In Kern, supra at 341, 612 N.W.2d 838, this Court set forth a "non-exhaustive" list of factors to consider when determining whether the impairment of an important body function is serious within the meaning of M.C.L. § 500.3135(7). These include the extent of the injury, the treatment required, the duration of disability, the extent of residual impairment, and the prognosis for eventual recovery. In Kern, supra at 342, 612 N.W.2d 838, the Court also observed that the Legislature's amendment of M.C.L. § 500.3135 reflected a return to the standard first articulated in Cassidy v. McGovern, 415 Mich. 483, 505, 330 N.W.2d 22 (1982), in which our Supreme Court opined:
Another significant aspect of the phrase "serious impairment of body function" is that it demonstrates the legislative intent to predicate recovery for noneconomic loss on objectively manifested injuries. Recovery for pain and suffering is not predicated on serious pain and suffering, but on injuries that affect the functioning of the body.
The record indicates that plaintiff suffered an acromioclavicular separation, as well as mild tendonitis.[1] Plaintiff initially underwent physical therapy after the accident to alleviate her pain; however, the record indicates that she ceased this treatment and visited an orthopedic surgeon. According to the record, at the time of deposition plaintiff was taking prescription pain medication daily.
However, assuming that plaintiff's injury is objectively manifested, we are satisfied that plaintiff has not suffered a serious impairment of body function because her general ability to lead her normal life has not been altered by her injury. During her deposition, plaintiff admitted that she was able to perform all the same activities that she did before the accident. Specifically, plaintiff has been able to work forty hours a week since the accident[2] and is able to perform household tasks. Plaintiff has not demonstrated that any aspect of her day-to-day activities has been curtailed *764 as a result of her injury. Furthermore, it appears from the record that plaintiff's injury was minor, she did not have to undergo a significant amount of medical treatment, and there is no indication that her prognosis for recovery is anything but favorable.

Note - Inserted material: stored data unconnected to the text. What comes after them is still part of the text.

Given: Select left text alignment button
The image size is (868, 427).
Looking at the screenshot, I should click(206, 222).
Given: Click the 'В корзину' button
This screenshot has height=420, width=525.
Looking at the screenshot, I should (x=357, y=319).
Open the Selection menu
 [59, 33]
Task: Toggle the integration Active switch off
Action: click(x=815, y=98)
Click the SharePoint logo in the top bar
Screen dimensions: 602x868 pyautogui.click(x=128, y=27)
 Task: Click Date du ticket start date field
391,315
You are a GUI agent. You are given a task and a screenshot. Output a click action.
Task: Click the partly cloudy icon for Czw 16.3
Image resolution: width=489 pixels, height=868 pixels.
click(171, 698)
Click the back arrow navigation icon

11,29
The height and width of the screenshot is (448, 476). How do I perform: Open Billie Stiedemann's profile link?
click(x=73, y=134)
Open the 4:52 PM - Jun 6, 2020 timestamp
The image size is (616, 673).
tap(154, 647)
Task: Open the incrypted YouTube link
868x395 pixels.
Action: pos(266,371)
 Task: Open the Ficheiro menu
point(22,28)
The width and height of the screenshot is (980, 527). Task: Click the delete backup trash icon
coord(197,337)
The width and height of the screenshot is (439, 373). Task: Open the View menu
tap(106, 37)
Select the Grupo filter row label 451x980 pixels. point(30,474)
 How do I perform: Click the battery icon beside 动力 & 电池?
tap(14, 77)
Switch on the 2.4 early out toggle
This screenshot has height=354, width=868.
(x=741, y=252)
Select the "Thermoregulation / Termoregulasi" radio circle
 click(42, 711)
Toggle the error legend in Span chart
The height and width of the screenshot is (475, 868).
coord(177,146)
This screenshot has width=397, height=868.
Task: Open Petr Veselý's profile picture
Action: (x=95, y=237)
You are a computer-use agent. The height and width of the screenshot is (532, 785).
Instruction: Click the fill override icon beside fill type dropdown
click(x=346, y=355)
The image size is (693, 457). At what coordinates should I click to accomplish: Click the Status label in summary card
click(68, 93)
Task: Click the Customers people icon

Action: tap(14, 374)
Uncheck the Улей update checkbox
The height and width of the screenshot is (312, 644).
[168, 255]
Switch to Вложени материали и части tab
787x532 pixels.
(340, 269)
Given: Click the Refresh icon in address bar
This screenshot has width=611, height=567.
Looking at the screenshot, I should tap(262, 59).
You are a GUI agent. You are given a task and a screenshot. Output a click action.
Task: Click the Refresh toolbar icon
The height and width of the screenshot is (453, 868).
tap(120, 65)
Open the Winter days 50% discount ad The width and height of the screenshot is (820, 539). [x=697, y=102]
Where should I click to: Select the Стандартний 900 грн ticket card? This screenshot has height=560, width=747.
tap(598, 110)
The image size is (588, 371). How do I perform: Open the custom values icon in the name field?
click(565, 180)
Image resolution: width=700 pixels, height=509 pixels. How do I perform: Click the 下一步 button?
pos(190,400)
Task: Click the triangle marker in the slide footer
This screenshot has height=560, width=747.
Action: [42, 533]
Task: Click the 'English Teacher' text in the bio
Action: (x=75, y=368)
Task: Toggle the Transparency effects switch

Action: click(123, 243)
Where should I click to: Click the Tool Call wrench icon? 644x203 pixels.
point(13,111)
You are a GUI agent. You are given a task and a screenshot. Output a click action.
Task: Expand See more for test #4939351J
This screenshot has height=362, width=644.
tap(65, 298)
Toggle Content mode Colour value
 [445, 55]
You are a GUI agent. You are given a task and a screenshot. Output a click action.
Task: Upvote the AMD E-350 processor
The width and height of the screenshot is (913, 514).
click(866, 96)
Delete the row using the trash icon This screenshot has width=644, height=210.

Plaintiff points to her inability to knit and having to type one-handed at times as evidence of a serious impairment of body function. While we sympathize with plaintiff, the record is clear that her general ability to lead her normal life has not been significantly altered by her injury. Burk v. Warren (After Remand), 137 Mich.App. 715, 359 N.W.2d 541 (1984), and cases cited therein.
Because plaintiff failed to meet the threshold of § 3135, we hold that the trial court erred in not granting summary disposition in favor of defendant.
Reversed.
[1] Plaintiff has improperly attempted to expand the scope of the record by appending to her brief on appeal a copy of a magnetic resonance imaging (MRI) that indicates she may suffer from spinal problems. Because this evidence is improperly before this Court, we decline to review it. MCR 7.210(A)(1); Krohn v. Sedgwick James of Michigan, Inc., 244 Mich.App. 289, 297, n. 4, 624 N.W.2d 212 (2001); Harkins v. Dep't of Natural Resources, 206 Mich.App. 317, 321-322, 520 N.W.2d 653 (1994).
[2] The automobile accident at issue occurred on Saturday, August 9, 1997, at approximately 5:30 p.m. Plaintiff, who is an account clerk for the Saginaw County Register of Deeds, worked a full day on Monday, August 11, 1997, and has missed no time from work since the accident other than for doctor appointments.